On Marriage

A correspondent from the Netherlands has asked about marriage, adding that years of conditioning goes into wanting illicit sex and that the whole of Western society promotes lust and illicit sex. My reply may prove to be of more general interest, so I am posting it below, in slightly edited and expanded form.

 

To answer your questions first, I have been married for many years. Marriage is not just about sex. It is a lifelong commitment to a significant other, it is being a “friend for life” (Tr. hayat arkadaşı). If you want a definition of that, it means helping and supporting each other against the hardships of life. So if/when physical attraction fails (which will happen anyway if you live long enough), the feelings you have for each other, or even having gotten used to each other, will suffice.

Marital life can be very sweet. The Koran states this in a sublime way: “God has placed affection and mercy between you” (30:21); “you are garments for one another” (2:187).

On the other hand, marriage is not always smooth sailing. You are bound to hit rough waters from time to time. The important thing is to survive such storms without sinking the ship. This is where patience is needed. As the song goes:

I never promised you a rose garden
Along with the sunshine
There’s got to be a little rain sometimes.

God says in the Koran: “Do not (even) approach fornication/adultery” (17:32). The gist of this is expressed in the saying: “First you wed them, then you bed them.” Human beings have not been able to find a better arrangement than marriage for sexual relationships. When you engage with another, what is termed “the rights of others” (kul hakkı) comes into play. This covers not just human rights, but the rights of all beings; it includes animals, plants… even the can or stone on the street that you needlessly kick.
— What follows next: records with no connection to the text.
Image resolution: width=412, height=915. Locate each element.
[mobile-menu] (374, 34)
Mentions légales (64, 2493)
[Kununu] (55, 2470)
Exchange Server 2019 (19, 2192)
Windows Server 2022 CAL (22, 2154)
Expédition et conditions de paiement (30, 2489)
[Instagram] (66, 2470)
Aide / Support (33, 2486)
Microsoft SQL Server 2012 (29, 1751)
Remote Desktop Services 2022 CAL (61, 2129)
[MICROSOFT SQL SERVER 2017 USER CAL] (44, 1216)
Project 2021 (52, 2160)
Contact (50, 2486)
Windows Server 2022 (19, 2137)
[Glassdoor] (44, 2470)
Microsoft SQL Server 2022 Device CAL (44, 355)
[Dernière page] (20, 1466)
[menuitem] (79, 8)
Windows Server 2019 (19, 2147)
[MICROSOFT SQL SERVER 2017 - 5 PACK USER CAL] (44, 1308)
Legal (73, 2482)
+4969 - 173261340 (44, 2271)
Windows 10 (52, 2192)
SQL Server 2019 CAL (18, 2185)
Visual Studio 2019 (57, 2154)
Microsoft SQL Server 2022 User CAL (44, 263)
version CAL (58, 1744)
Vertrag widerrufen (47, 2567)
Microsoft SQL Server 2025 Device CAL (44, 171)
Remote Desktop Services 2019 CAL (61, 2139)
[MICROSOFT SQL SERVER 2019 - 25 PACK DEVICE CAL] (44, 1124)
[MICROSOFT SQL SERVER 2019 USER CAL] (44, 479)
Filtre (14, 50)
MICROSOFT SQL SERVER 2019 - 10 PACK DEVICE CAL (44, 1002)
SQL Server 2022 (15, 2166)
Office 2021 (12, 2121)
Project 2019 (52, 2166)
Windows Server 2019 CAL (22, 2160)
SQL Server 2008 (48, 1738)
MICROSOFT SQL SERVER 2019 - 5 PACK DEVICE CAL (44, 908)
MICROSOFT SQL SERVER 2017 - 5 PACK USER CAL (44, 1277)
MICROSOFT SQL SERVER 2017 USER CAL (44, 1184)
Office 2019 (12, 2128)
God will forgive us for the rights He has over us (other than denying God or God’s Unity). But He says, “Don’t come to Me with the rights of others.” For that, you have to obtain the well-wishing/forgiveness of the Other(s) involved. So when you enter such an intimate relationship as sex with a human being, violating the rights of another can lead to the most serious consequences. But without a moral compass, you cannot tell what is right from what is wrong.

“The rights of others” includes animals, plants… even the can or stone on the street that you needlessly kick.

If you haven’t seen the “Flatliners” movies (both the old version and the more recent remake), I suggest you watch the last one (or both). They contain some very good examples of kul hakkı.

The Base Self can be tamed. But it cannot, unless the two urges of Illicit Lust (extramarital and premarital sex) and Illicit Gain are curbed. This is not generally known, even among spiritual adepts. As Master Kayhan said, “you won’t find any of this in any books.”

So, here’s a Turkish saying: “Whatever you cut from your losses counts as profit” (zararın neresinden dönsen kârdır). Promise God not to do it again, marry your partner, and prepare to face what life has in store for you. Don’t delay.

Eating little (especially, not eating meat) will rein in lustful feelings. If someone else excites you, turn immediately to your spouse to satisfy your lust. It doesn’t matter that they’re not Muslim. If you’re able to provide them with a good example of what a Muslim should be, they will come around of themselves.

That’s what Master Kayhan would say.

The linked fingers symbolize the rings that are interlocked, and vice versa.